* _Supplied passage_:
The third voice I remember is of a woman who lived through the war in hiding: ‘I remember the day when they made Berlin Judenrein. People hurried along the streets; no one wanted to be in the streets; you could see the streets were absolutely empty. They didn’t want to look, you know. They hastened to buy what they had to buy – they had to buy something for the Sunday, you see. So they went shopping, then hurried back to their houses. And I remember this day very vividly because we saw police cars rushing through the streets of Berlin taking people out of the houses.’

But maybe the best explanation as to why people didn’t stop the massacre is given by a Polish villager from present-day Treblinka who, in answer to the question whether they were afraid for the Jews, answered that if he cut his finger it hurt him, not the other person. Yes, they knew about the Jews, the convoys, the fact that they were taken into the camp and vanished. Poles worked their land right next to the barbed wire and heard awful screams. ‘At first it was unbearable. Then you got used to it,’ said yet another villager, a Pole. They were Jew’s, others, not-us. What had a Pole to do with the fact that Germans were killing Jews?

So we all get used to it. I understand now that nothing but this ‘otherness’ killed Jews, and it began with naming them, by reducing them to the other. Then everything became possible, even the worst atrocities like concentration camps or the slaughtering of civilians in Croatia or Bosnia. For Serbians, as for Germans, they are all others, not-us. For me, those others are refugees. For Europe, the ‘other’ is the lawless ‘Balkans’ they pretend not to understand. For the USA it’s more or less a ‘European problem’: why should they bother with the screams of thousands of people being bombed or simply dying of hunger, when those screams can hardly be heard? Let Europe do something, aren’t they working the land next to the barbed wire?

I don’t think our responsibility is the same – and I am not trying to equate the victims with those who murdered them in cold blood – all I’m saying is that it exists, this complicity: that out of opportunism and fear we all are becoming collaborators or accomplices in the perpetuation of war. For by closing our eyes, by continuing our shopping, by working our land, by pretending that nothing is happening, by thinking it is not our problem, we are betraying those ‘others’ – and I don’t know if there is a way out of it. What we fail to realize is that by such divisions we deceive ourselves too, exposing ourselves to the same possibility of becoming the ‘others’ in a different situation.

The last time I saw Drazena she told me she was okay. She is staying in a friend’s apartment until the autumn and free-lancing for a local newspaper. Afterwards she will manage to find something else. She also told me that she is writing a war diary since that is the only way she can attempt to understand what is happening to her. ‘And what I find most difficult to comprehend is the fact that there is a war going on,’ she said. ‘I still don’t understand it. It’s not that I expect a miracle to end this nightmare immediately. No, no. I mean, it is just hard for me to grasp that what is going on is the war. Do you know what a war is?’ she asked, but I could tell from her look that she didn’t really expect an answer.

I don’t know what the war is, I meant to tell her, but I can see that it is everywhere. It is in a street flooded with blood after twenty people have died in a bread queue in Sarajevo. But it is also in your not understanding it, in my unconscious cruelty towards you, in the fact that you have that yellow certificate and I don’t, in the way it is growing within us and changing our emotions, our relations, our values. We are the war; we carry in us the possibility of the mortal illness that is slowly reducing us to what we never thought possible and I am afraid there is no one else to blame. We all make it possible, we allow it to happen. Our defence is weak, as is our consciousness of it. There are no them and us, there are no grand categories, abstract numbers, black and white truths, simple facts. There is only us – and, yes, we are responsible for each other.

And I also wanted to tell Drazena that she should go out and dance in her high-heeled shoes, if only she could.

* _Task details_:
Copy the passage on war and complicity word for word, from "So we all get" to "the barbed wire?".

* _Excerpted data_:
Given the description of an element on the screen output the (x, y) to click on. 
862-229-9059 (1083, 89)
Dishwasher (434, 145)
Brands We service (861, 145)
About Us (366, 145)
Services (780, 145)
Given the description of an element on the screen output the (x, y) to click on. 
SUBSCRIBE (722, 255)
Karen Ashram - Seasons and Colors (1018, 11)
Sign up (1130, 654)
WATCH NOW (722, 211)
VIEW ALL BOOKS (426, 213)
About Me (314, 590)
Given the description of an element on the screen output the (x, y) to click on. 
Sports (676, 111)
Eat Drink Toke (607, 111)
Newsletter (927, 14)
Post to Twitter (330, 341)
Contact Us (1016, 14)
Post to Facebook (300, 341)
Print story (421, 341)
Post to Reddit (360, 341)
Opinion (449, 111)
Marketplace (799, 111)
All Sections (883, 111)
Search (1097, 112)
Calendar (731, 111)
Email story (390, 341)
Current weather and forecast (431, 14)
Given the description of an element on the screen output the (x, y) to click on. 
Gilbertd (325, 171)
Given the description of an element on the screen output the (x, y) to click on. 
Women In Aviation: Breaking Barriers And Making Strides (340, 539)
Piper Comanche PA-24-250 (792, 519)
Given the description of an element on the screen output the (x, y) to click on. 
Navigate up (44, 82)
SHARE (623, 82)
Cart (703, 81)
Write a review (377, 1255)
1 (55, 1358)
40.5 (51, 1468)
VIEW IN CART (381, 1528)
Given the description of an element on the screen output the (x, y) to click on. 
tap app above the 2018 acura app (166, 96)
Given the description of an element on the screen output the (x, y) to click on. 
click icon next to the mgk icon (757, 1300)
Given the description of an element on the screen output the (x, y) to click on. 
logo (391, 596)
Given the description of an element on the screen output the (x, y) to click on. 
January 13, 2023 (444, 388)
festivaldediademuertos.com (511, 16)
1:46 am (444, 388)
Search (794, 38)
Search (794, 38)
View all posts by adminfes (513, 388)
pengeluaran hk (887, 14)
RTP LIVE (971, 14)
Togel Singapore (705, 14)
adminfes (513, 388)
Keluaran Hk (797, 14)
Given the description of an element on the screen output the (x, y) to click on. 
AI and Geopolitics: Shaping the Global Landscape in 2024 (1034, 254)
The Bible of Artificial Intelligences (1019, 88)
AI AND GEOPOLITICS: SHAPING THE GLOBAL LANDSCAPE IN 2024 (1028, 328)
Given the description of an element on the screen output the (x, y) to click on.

* _Answer to this problem_:
So we all get used to it. I understand now that nothing but this ‘otherness’ killed Jews, and it began with naming them, by reducing them to the other. Then everything became possible, even the worst atrocities like concentration camps or the slaughtering of civilians in Croatia or Bosnia. For Serbians, as for Germans, they are all others, not-us. For me, those others are refugees. For Europe, the ‘other’ is the lawless ‘Balkans’ they pretend not to understand. For the USA it’s more or less a ‘European problem’: why should they bother with the screams of thousands of people being bombed or simply dying of hunger, when those screams can hardly be heard? Let Europe do something, aren’t they working the land next to the barbed wire?